The director’s chosen method of building all three instalments of Table Talk is based upon the pairing of actors with writers to whom they tell a story from their personal experiences in response to the concept and the writers crafts their stories into theatrical pieces. In rehearsal, the different pieces are woven into a cohesive performance in which, as the director, Paul Gilchrist, describes it, “one tale speaks to another”. The method is addictive for a modern audience as it offers a range of heart-felt perspectives, and in this particular instalment, the offerings are made with with great candour.

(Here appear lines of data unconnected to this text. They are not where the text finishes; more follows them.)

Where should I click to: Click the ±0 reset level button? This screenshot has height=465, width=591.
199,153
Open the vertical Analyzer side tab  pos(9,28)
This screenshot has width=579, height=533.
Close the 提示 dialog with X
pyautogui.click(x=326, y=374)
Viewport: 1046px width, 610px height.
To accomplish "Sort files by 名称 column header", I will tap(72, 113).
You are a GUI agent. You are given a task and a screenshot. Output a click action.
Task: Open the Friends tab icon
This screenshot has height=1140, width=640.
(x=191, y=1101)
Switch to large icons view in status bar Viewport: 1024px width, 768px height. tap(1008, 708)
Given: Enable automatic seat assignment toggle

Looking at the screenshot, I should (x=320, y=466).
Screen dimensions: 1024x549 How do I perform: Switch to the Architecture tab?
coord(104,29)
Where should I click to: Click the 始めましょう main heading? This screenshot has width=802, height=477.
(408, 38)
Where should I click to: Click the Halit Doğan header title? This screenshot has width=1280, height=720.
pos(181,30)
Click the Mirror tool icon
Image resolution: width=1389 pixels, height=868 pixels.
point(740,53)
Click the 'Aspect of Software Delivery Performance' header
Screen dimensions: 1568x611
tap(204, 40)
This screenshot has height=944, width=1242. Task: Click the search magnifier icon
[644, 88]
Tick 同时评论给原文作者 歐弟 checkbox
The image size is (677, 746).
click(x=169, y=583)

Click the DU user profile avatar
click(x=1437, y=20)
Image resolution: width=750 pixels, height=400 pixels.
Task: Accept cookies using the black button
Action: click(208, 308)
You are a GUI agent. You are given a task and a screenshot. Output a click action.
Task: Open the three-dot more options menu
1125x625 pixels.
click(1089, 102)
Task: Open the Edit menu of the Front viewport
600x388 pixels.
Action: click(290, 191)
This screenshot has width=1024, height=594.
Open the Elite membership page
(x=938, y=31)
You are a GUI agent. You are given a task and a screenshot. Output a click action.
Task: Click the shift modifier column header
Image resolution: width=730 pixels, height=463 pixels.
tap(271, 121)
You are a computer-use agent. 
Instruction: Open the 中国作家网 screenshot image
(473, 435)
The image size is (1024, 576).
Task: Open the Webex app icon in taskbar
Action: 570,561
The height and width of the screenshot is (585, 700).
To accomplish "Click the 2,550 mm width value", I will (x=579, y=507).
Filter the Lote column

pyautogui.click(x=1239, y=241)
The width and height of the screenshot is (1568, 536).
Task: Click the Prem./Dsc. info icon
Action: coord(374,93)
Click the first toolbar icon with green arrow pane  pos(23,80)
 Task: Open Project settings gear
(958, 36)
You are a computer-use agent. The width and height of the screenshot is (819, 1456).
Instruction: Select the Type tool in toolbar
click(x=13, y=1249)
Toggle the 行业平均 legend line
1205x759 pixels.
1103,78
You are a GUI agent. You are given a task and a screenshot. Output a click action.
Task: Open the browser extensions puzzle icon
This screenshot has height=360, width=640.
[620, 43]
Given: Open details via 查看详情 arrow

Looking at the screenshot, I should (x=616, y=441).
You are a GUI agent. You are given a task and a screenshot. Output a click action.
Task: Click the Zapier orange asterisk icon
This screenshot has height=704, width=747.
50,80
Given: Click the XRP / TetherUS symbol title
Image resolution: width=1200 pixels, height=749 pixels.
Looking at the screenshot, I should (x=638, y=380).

Those words, by the way, do get an airing but in a very engaging and challenging way. In the opening sequence Paul (Paul Armstrong, performer; Con Nats, writer) shows how such language can be used as a means of depersonalising contact, expressing only a physical need. Shauntelle (Shauntelle Benjamin; Donna Abela) uses similar language in her satirical acting out of particularly unpleasant but to the women spectators, readily recognised, scenarios of blind male arrogance. Erica (Erica J. Brennan; Mark Langham) takes an entirely different approach focussing audience attention on the derivational history of a well-known word of abuse, and while very funny, she prompts us to question the underlying misogyny of such use despite the currently termed “reclamation” of such words. In a lively and witty reversal of plain talking, Eleanor (Eleanor Stankiewicz; Katie Pollock) uses a sustained political analogy to express her preferences.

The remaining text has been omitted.